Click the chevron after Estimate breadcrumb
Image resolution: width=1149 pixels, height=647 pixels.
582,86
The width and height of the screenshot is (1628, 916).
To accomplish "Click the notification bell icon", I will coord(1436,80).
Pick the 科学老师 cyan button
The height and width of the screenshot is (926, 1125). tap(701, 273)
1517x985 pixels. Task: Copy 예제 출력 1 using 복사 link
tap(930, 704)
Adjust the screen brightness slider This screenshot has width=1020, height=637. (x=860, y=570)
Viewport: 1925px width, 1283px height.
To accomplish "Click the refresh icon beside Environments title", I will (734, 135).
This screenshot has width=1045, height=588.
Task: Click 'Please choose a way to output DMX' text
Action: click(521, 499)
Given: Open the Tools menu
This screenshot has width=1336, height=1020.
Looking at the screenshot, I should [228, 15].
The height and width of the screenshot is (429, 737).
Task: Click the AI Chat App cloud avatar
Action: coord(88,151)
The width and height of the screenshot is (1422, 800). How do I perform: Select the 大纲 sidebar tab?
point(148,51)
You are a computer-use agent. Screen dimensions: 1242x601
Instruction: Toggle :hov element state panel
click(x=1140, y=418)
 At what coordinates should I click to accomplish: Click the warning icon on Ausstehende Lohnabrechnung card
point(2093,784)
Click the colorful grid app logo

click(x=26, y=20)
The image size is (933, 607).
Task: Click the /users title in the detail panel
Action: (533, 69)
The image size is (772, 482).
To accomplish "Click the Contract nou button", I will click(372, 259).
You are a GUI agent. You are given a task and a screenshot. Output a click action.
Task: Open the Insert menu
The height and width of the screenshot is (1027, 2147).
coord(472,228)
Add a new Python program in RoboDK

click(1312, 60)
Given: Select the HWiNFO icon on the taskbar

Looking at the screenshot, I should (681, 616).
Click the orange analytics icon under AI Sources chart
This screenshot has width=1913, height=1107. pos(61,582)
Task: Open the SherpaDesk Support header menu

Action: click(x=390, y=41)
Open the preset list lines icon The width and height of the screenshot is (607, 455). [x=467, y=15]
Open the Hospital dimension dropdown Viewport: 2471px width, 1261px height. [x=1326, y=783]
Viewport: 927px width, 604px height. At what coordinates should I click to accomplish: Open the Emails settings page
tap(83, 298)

═══

▸ What is being asked
Retype the material word for word, including every line.

▸ Response
Click the chevron after Estimate breadcrumb
Image resolution: width=1149 pixels, height=647 pixels.
582,86
The width and height of the screenshot is (1628, 916).
To accomplish "Click the notification bell icon", I will coord(1436,80).
Pick the 科学老师 cyan button
The height and width of the screenshot is (926, 1125). tap(701, 273)
1517x985 pixels. Task: Copy 예제 출력 1 using 복사 link
tap(930, 704)
Adjust the screen brightness slider This screenshot has width=1020, height=637. (x=860, y=570)
Viewport: 1925px width, 1283px height.
To accomplish "Click the refresh icon beside Environments title", I will (734, 135).
This screenshot has width=1045, height=588.
Task: Click 'Please choose a way to output DMX' text
Action: click(521, 499)
Given: Open the Tools menu
This screenshot has width=1336, height=1020.
Looking at the screenshot, I should [228, 15].
The height and width of the screenshot is (429, 737).
Task: Click the AI Chat App cloud avatar
Action: coord(88,151)
The width and height of the screenshot is (1422, 800). How do I perform: Select the 大纲 sidebar tab?
point(148,51)
You are a computer-use agent. Screen dimensions: 1242x601
Instruction: Toggle :hov element state panel
click(x=1140, y=418)
 At what coordinates should I click to accomplish: Click the warning icon on Ausstehende Lohnabrechnung card
point(2093,784)
Click the colorful grid app logo

click(x=26, y=20)
The image size is (933, 607).
Task: Click the /users title in the detail panel
Action: (533, 69)
The image size is (772, 482).
To accomplish "Click the Contract nou button", I will click(372, 259).
You are a GUI agent. You are given a task and a screenshot. Output a click action.
Task: Open the Insert menu
The height and width of the screenshot is (1027, 2147).
coord(472,228)
Add a new Python program in RoboDK

click(1312, 60)
Given: Select the HWiNFO icon on the taskbar

Looking at the screenshot, I should (681, 616).
Click the orange analytics icon under AI Sources chart
This screenshot has width=1913, height=1107. pos(61,582)
Task: Open the SherpaDesk Support header menu

Action: click(x=390, y=41)
Open the preset list lines icon The width and height of the screenshot is (607, 455). [x=467, y=15]
Open the Hospital dimension dropdown Viewport: 2471px width, 1261px height. [x=1326, y=783]
Viewport: 927px width, 604px height. At what coordinates should I click to accomplish: Open the Emails settings page
tap(83, 298)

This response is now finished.